**Document text**.
━━━━━━━━━━

OpenAI Environment Reward Tuning

A project log for Open Source Hardware with Machine Learning

Open source hardware environment for machine learning so that these algorithms can eventually be applied to more complex real life systems.

AlexAlex 7 days ago0 Comments

Quite a while ago I started creating a new OpenAI environment for the inverted pendulum.  While at the time it seemed easy as all the physics from the CartPole environment would the same, but as it turns out they are not.  By using a stepper motor on the hardware we changed the physics of the system; the stepper motor automatically damps the system because it will fight external forces, such as the pole, to maintain its current position.  This meant all the physics of the system had to be redone (fortunately it actually made the physics easier).  The source code for the open AI environment can be found on my Github.

━━━━━━━━━━

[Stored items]

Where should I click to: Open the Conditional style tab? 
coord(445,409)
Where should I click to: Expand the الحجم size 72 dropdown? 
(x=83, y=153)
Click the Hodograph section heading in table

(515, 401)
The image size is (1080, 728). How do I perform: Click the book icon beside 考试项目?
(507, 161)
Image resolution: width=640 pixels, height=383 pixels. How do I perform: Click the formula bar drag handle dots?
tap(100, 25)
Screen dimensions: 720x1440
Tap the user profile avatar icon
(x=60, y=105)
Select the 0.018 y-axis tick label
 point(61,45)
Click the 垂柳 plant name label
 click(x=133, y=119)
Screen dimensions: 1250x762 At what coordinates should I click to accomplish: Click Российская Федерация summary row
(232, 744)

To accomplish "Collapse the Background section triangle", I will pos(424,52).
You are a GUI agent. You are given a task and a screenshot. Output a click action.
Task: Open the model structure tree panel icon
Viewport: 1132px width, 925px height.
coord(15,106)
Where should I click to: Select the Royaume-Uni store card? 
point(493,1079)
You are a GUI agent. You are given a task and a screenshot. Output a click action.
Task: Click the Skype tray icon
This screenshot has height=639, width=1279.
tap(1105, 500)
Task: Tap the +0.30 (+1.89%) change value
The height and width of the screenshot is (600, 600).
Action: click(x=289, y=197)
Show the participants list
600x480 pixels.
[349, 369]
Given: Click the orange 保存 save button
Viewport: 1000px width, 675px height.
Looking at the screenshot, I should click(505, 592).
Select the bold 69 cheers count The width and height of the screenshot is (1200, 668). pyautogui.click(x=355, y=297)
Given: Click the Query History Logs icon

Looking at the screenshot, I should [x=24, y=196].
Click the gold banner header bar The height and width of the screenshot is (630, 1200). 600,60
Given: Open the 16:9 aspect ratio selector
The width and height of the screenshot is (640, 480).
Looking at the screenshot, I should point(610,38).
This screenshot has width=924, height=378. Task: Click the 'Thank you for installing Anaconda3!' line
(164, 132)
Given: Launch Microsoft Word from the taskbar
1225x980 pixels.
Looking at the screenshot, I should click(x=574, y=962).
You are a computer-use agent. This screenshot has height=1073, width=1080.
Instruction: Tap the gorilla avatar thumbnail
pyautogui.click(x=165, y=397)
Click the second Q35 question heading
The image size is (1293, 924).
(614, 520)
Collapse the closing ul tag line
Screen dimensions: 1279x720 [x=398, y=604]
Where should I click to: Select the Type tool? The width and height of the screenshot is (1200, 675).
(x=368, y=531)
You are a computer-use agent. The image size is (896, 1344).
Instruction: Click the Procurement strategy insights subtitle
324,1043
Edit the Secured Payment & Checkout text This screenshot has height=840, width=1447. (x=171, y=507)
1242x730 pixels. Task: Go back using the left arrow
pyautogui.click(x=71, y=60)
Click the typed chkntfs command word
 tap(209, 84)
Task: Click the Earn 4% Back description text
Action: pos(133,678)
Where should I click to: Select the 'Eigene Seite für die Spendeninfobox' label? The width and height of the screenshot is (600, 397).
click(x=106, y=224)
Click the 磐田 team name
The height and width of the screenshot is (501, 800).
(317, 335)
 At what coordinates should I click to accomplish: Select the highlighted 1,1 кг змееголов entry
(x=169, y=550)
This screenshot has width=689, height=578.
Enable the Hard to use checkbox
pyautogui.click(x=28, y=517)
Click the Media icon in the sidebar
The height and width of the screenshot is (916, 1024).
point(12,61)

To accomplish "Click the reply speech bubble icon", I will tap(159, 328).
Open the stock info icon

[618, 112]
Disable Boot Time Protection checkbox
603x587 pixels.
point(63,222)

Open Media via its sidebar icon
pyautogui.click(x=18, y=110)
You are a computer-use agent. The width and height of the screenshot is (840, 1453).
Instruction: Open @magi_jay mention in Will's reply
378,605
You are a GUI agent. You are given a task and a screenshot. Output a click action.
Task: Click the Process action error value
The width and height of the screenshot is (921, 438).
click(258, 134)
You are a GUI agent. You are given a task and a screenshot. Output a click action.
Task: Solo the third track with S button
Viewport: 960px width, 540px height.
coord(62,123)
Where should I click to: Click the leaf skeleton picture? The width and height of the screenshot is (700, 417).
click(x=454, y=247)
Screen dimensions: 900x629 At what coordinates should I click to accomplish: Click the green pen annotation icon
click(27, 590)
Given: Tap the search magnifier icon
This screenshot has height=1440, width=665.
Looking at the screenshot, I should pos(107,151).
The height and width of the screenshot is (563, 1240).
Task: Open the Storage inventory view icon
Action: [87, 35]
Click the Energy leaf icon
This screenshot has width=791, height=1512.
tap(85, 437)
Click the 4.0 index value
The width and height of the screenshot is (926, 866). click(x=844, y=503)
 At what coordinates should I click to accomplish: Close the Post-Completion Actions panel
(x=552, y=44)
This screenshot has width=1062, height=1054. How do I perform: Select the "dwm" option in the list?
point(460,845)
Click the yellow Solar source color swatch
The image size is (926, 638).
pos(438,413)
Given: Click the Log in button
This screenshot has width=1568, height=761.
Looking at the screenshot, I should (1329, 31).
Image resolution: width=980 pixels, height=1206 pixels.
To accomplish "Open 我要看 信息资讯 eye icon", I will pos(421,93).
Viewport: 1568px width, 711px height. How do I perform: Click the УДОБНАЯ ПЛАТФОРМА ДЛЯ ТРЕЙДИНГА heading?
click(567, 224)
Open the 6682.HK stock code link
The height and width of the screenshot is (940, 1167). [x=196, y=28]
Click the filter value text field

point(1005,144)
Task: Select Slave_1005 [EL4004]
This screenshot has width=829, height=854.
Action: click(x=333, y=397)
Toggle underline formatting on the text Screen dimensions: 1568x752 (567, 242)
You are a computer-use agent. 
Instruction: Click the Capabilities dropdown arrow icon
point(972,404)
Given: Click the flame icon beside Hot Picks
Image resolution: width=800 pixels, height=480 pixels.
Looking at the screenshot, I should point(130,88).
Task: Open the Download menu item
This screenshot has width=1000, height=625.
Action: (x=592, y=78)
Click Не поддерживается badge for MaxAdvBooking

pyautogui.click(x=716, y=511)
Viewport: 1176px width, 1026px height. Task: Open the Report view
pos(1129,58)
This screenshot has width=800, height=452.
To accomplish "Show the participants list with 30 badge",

━━━━━━━━━━

**Work order 1**. In the inverted pendulum project log, what does the stepper motor do to the system?
**Work order 2**. Carry on the inverted pendulum project log, picking up after its last sentence.

**Expected output 1**. It automatically damps the system, fighting external forces such as the pole to maintain its current position.

**Expected output 2**.
Shortly after the physics were redone I determined that the reward system use in CartPole would no longer work for an inverted pendulum.  To get one point the algorithm would have to randomly stumble between -15 deg and +15 deg which takes WAY too long.  To solve this problem I devised this cool math equation (plotted below) to help direct the learning algorithm in the correct direction.

Now I am currently building a reinforcement model that can reliably control the system.  I started with a DQN, but it was quite slow and couldn't figure out how to flip it up.  Then I tried a DDQN (also had the same problems).  Now I am  currently trying out an Asynchronous Advantage Actor-Critic (a3c) model to see if it will perform any better.  This repo has been extremely helpful in my reinforcement learning algorithm development.